Sepion Technologies is an advanced materials company that specializes in developing materials solutions for the electrification of transportation and energy storage. The company combines nanoscience, polymer chemistry, and cell engineering to deliver lithium-metal batteries. The company aims to increase the safety, range, and fast rechargeability of lithium-metal batteries.
Challenges: lithium battery
The majority of today’s Li-ion batteries use graphite anodes to store charge. Unfortunately, graphite anodes fundamentally limit the energy density of the battery, as six space-Wasting carbon atoms are required for each electron and lithium ion stored in graphite after a battery charge. Without more energy-dense electrodes, the amount of energy that can be stored in each Li-ion battery will plateau below the level required to electrify transportation in a sustainable manner.
Using pure lithium metal as the anode can increase abode capacity by a factor of ten. However, the risk of catastrophic battery failure resulting from the growth of lithium dendrites at the lithium anode has proven to be an insurmountable obstacle. At the anode, Li metal electroplates during charging as undesirable needle-like dendrites rather than desirable smooth sheets. These dendrites propagate until the anode and cathode are connected by conductive lithium, causing short circuit and fires.
Several companies have developed stable lithium metal batteries using innovative techniques to overcome this obstacle. Adden Energy developed battery-level mechanical constriction and multilayer electrolytes. Cuberg developed a lithium metal alloy anode and compatible ionic liquid electrolytes. SES developed a functional coating for lithium metal anode and high-salt-concentration electrolyte. Ion Storage Systems developed porous-dense bilayer Li-ion conducting garnet framework to host lithium metal anode.
Sepion Technologies Technology
Sepion Technologies developed a separator with a hybrid polymer-ceramic composite membrane coating layer that prevents the growth of lithium dendrites on the lithium metal anode. This is made possible by the membrane’s permeability to lithium ions and impermeability to electrolyte solvents.

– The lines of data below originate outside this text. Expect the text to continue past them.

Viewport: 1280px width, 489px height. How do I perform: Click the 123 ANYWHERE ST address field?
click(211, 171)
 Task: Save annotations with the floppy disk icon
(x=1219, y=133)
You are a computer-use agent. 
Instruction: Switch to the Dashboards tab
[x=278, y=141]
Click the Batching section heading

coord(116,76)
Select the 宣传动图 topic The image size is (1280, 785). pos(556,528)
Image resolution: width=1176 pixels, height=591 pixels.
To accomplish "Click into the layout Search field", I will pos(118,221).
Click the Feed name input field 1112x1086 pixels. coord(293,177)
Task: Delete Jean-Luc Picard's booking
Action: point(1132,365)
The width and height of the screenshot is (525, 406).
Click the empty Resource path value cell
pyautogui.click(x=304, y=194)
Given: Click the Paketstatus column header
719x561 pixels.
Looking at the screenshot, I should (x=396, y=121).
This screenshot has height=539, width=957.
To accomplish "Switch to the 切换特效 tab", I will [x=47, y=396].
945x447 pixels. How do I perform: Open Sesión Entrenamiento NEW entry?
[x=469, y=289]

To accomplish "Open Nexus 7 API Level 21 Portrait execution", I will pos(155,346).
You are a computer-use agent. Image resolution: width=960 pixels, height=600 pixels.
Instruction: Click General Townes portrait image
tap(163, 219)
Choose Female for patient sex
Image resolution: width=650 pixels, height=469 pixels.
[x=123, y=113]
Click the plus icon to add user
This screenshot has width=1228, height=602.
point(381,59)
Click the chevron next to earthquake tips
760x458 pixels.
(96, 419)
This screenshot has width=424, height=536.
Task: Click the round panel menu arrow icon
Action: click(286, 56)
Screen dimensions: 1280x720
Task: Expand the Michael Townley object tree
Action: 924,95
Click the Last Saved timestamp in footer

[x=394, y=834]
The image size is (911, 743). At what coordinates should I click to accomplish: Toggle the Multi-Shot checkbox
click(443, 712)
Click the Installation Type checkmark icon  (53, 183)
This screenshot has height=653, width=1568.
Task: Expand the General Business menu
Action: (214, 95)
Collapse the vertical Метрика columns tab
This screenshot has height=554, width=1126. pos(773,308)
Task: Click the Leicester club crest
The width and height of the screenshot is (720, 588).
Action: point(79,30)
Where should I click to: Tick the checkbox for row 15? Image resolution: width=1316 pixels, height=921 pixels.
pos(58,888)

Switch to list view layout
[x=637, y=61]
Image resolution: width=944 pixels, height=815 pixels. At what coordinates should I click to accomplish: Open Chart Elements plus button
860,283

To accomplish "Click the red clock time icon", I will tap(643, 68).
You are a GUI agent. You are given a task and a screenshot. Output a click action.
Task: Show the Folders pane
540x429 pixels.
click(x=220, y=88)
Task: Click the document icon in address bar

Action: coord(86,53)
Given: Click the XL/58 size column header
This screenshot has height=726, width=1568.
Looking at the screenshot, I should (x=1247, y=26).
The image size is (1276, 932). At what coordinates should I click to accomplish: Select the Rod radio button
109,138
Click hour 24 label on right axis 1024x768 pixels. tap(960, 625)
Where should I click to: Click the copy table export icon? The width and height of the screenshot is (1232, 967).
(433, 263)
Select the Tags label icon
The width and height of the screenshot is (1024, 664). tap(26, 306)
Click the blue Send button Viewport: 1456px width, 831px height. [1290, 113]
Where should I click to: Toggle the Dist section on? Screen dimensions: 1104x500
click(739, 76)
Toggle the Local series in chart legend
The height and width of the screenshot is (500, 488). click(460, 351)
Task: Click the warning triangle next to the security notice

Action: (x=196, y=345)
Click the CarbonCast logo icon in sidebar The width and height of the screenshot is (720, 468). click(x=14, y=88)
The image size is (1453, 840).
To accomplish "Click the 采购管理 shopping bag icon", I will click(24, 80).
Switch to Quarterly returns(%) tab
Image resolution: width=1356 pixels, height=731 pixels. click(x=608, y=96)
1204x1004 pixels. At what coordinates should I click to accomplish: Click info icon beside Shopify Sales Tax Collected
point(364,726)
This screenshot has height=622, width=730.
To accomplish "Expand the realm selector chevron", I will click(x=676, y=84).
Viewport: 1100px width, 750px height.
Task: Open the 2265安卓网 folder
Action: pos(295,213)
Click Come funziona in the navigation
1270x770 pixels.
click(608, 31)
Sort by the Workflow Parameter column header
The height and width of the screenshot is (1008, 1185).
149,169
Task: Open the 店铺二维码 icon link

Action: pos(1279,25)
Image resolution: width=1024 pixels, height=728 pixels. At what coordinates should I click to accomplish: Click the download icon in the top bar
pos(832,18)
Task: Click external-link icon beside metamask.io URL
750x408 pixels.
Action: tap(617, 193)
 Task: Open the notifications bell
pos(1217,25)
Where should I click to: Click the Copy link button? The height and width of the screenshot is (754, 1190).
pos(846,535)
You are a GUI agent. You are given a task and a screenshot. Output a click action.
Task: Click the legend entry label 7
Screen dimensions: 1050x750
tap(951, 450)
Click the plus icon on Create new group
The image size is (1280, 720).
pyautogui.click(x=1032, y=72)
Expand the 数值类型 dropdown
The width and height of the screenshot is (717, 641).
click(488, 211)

The lithium metal batteries based on the membranes have twice the the gravimetric energy density of today’s Li-ion batteries and can be produced by leveraging the current Li-ion manufacturing infrastructure.
The structure of the Li metal battery of Sepion Technologies
As depicted in the figure below, Sepion technologies’s lithium metal battery consists of a lithium metal anode, a NMC based cathode, a membrane coated separator, and a liquid electrolyte.
The liquid electrolyte contains lithium ions and electrolyte solvent. The separator isolates the anode and cathode, allowing only lithium ions to pass between them. The separator consists of at least a membrane layer which faces to the lithium metal anode. The membrane layer is typically laminated on a membrane support.
The membrane support is an electrolyte permeable porous polymer (polypropylene and polyethylene). It has pore diameters between 10 and 500 nm, a porosity between 30% and 60%, and thickness between 15 and 30 um, which is 5 to 25 times thicker than the membrane layer. The membrane layer facing the lithium metal anode is a hybrid polymer-ceramic composite membrane that is only permeable to lithium ions in the liquid electrolyte.
The working mechanism of the Li metal battery of Sepion
When charging, as depicted in the figure below, lithium ions transport through the separator and are reduced to lithium metal at the anode. Because the membrane layer facing the lithium metal anode is only permeable to lithium ions and substantially impermeable to electrolyte solvents, the lithium metal grows in a direction where the lithium ions in the membrane reach the lithium metal, which is very different from the lithium metal growth in a solvent electrolyte. Thus, the growth of lithium dendrites is suppressed.
When discharging, as shown in the figure below, the lithium metal is oxidized to lithium ions which diffuse through the separator towards the cathode, as depicted in the figure below.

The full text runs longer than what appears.